The relics were here, she knew it.
Somewhere, among the frozen columns of antiquity, she would find the sign.
114
ONE hand outstretched, the other coiled loosely around the thread in which he had placed his faith, Yashim scuttled forward in the dark.
Somewhere up ahead, linked to him by the slenderest filament of cotton, a woman was advancing to her death. Whether she was brave or ignorant, Yashim could not judge, but the penalty would be the same.
Grigor had talked about the city’s boundaries. Between faith and faith; between one district and the next; between the present and the past.
But the watermen patrolled another boundary few people in Istanbul were even aware of: the frontier between light and dark. Beneath the streets, hidden from view, the pulsing arteries of Istanbul.
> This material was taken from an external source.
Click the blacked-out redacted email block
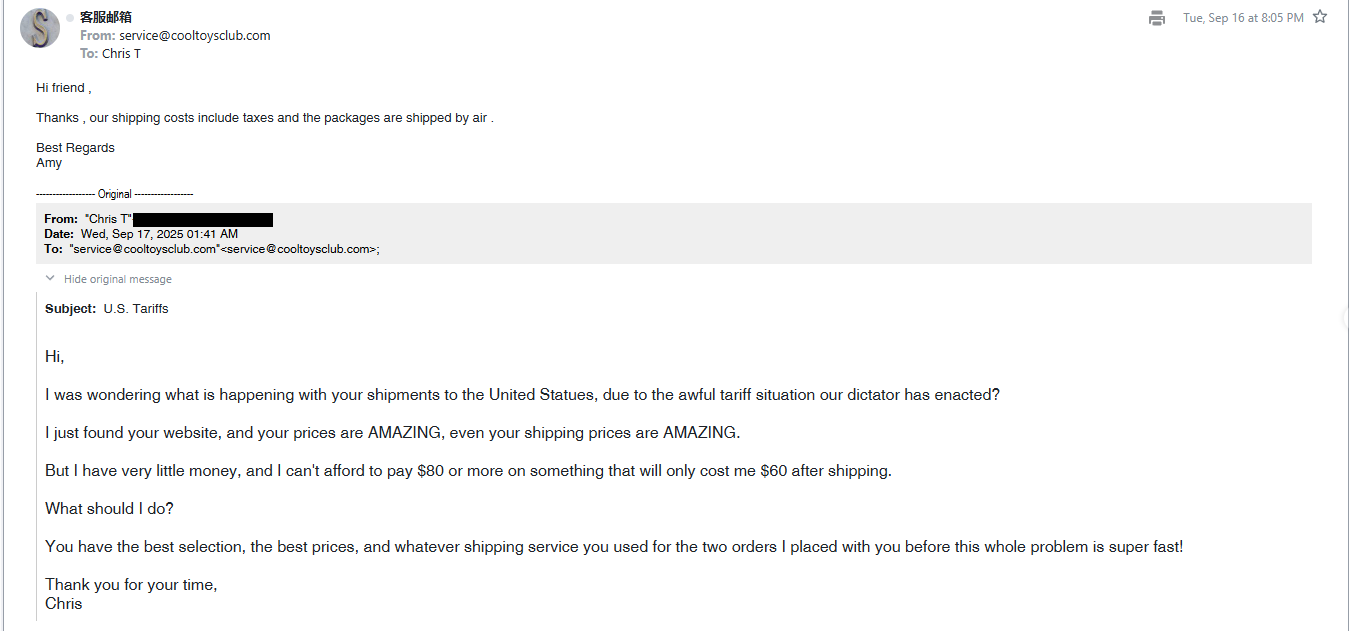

The dead, cold, dark world that gave the city life.
And the watermen were prepared to kill to preserve their unique knowledge of that world.
Yashim’s turban brushed against the low roof, dislodging a shower of mortar. Amelie had a lamp, he was sure of that, any moment he would see it.
He glanced over his shoulder. For a moment he was confused, disoriented. Had he somehow doubled back— moving away from her lamp? For there it was: a dim brightening that came and went behind him.
He shook his head. His eyes, in that darkness, were playing tricks.
He kept going.
115
THE sou naziry blinked. He stooped and touched the ball of wax with his finger.
The wax broke away easily from the stone. The sou naziry picked it up and felt the tug of the thread between his fingers.
He put out his tongue and moistened his lips.
He had thought, until this moment, that the job was done.
The sou naziry picked up his lantern and loosened the dagger in his belt. The dagger had a jeweled hilt and its blade was curved.
The sou naziry picked up the line of thread and entered the tunnel.
116
AMELIE fought the weight of her skirts trailing in the water as she zigzagged to and fro between the great columns, tracing their cold outlines with her fingers, searching for the sign she knew would be there.
Not five hundred yards away Yashim felt a change in the atmosphere of the tunnel, the dampness lifting as he blindly approached the cistern. He looked back: there was no doubt that someone was coming down the tunnel behind him now. He felt the faintest tugging of the thread in his hand, and saw the lamp swaying as it grew closer. Whoever it was could move faster through the cramped tunnel than he could. Someone practiced. Someone prepared.
Yashim hesitated. Sooner or later, the man would track him down—unless he found some side passage where he could hide. But in the dark his chances of finding one were slim. And what if he did? What if he saved his skin— and the waterman went on to discover Amelie?
He let the thread drop from his fingers. Without it he could move faster, trusting to luck that the tunnel would not fork again, or that when it did he would be able to retrieve the thread and find out which branch the Frenchwoman had taken.
His fingers trailed against the walls. For several yards he felt the rough serrated brick beneath his fingertips and then, quite suddenly on the left side, his hand trailed through the thin air. Gingerly he traced the opening with his fingers. He slid one foot, and then another, into the gap. There was a step up.
Yashim wasted no more time. He scrambled into the opening and up several steps, then flattened himself against the wall, and waited.